In general a polariser is not required in Antarctica. The light at the Poles is already heavily polarised and the use of a polariser can cause the corners of the image to be overly and unnaturally darkened if care is not taken. A polariser can be useful for removing the sheen from water and as it is small and weighs almost nothing I usually have one in my bag just in case. In reality, I have probably used it only a handful of times across all of the expeditions I have completed in Antarctica.
Graduated Neutral density filters are not required in Antarctica. The dynamic range is on the whole quite narrow on all but the brightest of days. I have not found a situation where I desperately needed a graduated ND filter to capture a specific image and as such I don’t bother packing filters.The overall key concepts to keep in mind in terms of equipment for any photographic expedition to Antarctica is flexibility and familiarity.
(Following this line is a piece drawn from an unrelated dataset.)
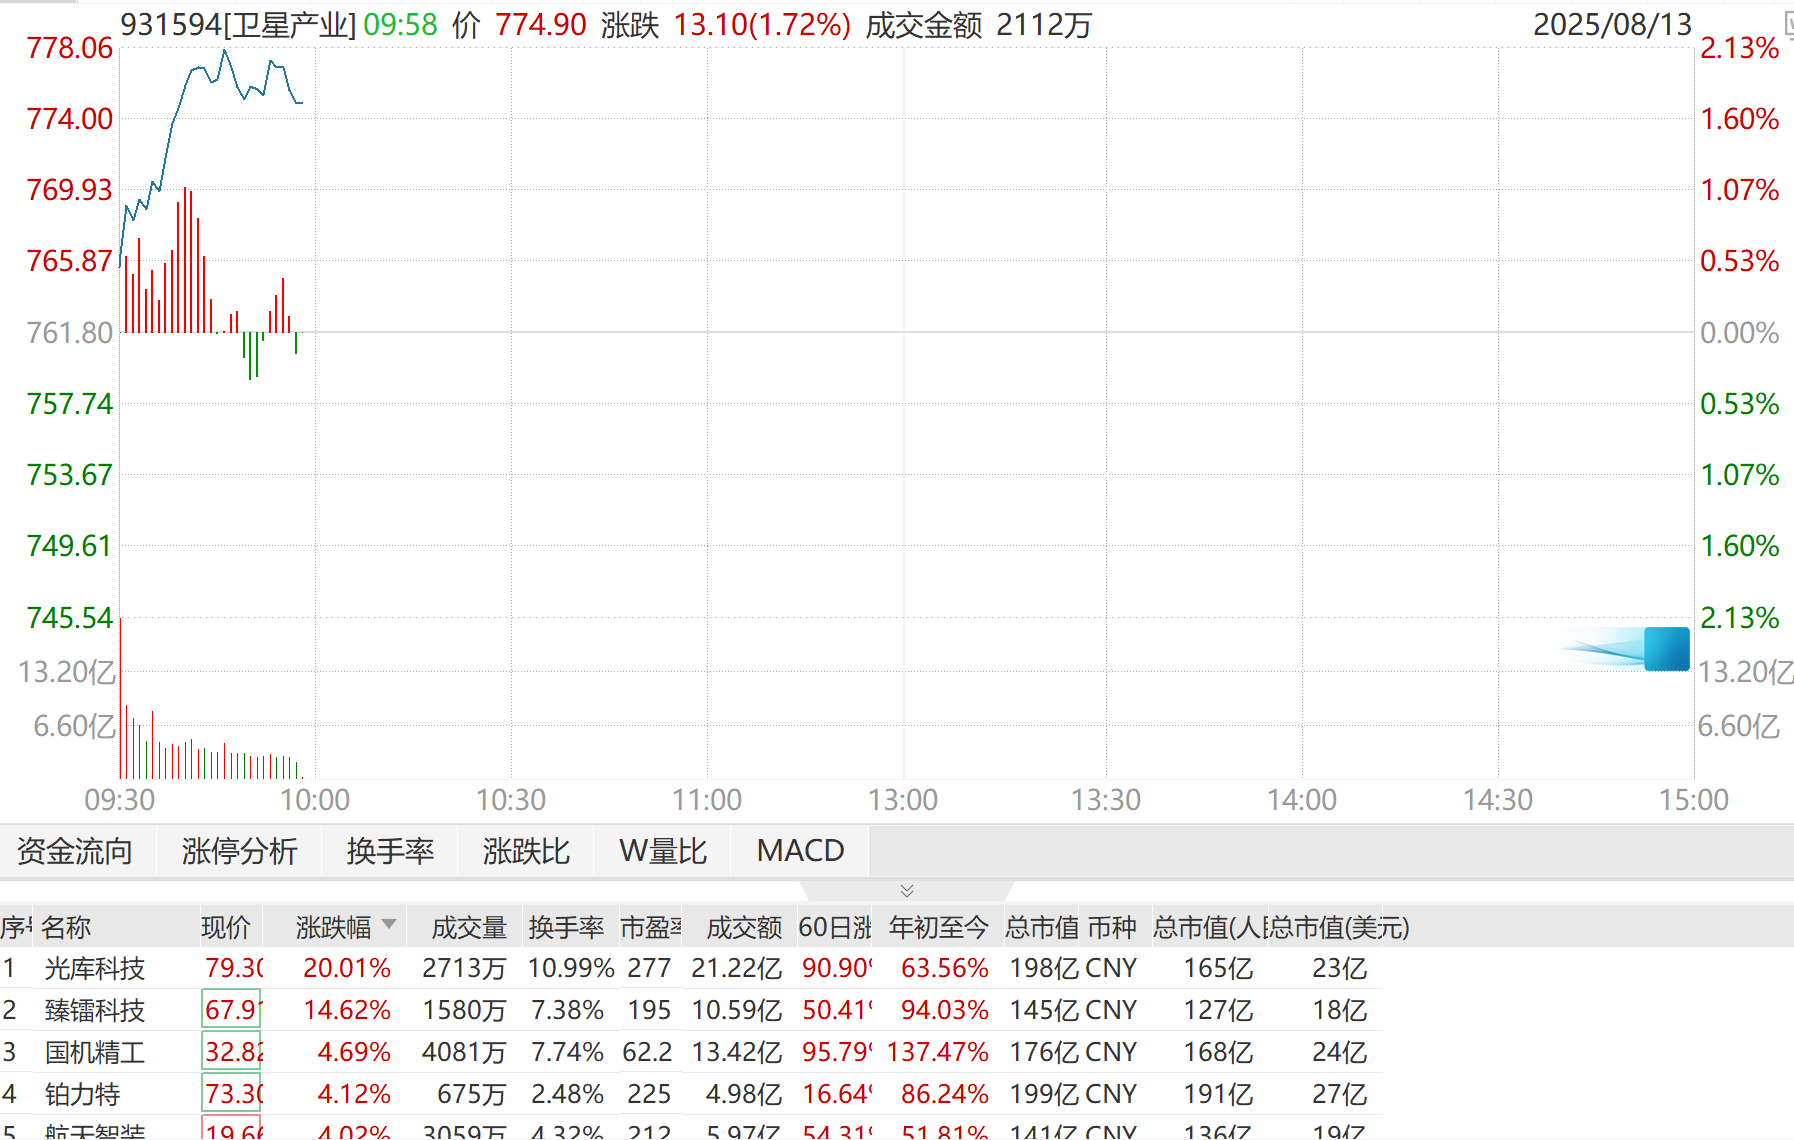Select the 臻镭科技 stock row
Screen dimensions: 1794x1140
point(95,1010)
The more flexible you can be with your camera equipment and the more familiar you are with its operation the better your chances for producing an extremely strong body of work from your expedition. The best investment you can make before your expedition is to ensure you become intimately familiar with the operation of all your camera equipment (irrespective of brand or model). If you embark on your expedition with equipment you are intimately familiar and confident with you will absolutely produce your best work. Have a wonderful and prosperous expedition!
4 thoughts on “Choosing an Expedition to Antarctica – What you Must Know Part Four”
Great article, Joshua. Two other things to consider:
1) I found it useful to write my name with a black permanent marker on the outside of the dry bag. When doing shore landings, the group of photographers would all deposit our dry bags on the shore after removing our camera bags to head inland and explore. Upon returning to the beach prior to getting on the zodiacs, one would be faced with a pile of 75-90 dry bags all looking the same. Having one’s name on the outside of the bag facilitates not having to start opening up each one to determine whose belongs to whom.
2) The particular ship I travelled on supplied rubber boots but had very little padding. It was recommended to me to bring along a pair of cork lined insoles to insert into the boots. This provided a significant amount of comfort while walking for hours on rocky or uneven surfaces that the boot’s regular insoles wouldn’t. Just remember to bring your insoles home with you when checking out. A worthwhile $50 investment.
Great Advice on both counts Anil – thank you. Arctic Sport Muck Boots are the best I have found. I will try and do an addendum to my post to add both points. Cheers.
Looking to get some Gyde heated gloves but finding it hard to find an on-line supplier – all the USA stores I’ve found who stock them won’t ship these to Australia. Can you recommend any sources?
Have you tried the Warming Store? Or Gyde Supply? Sometimes Amazon UK will ship to australia when Amazon US wont. I actually purchased mine in the states so didn’t have to ship to Australia.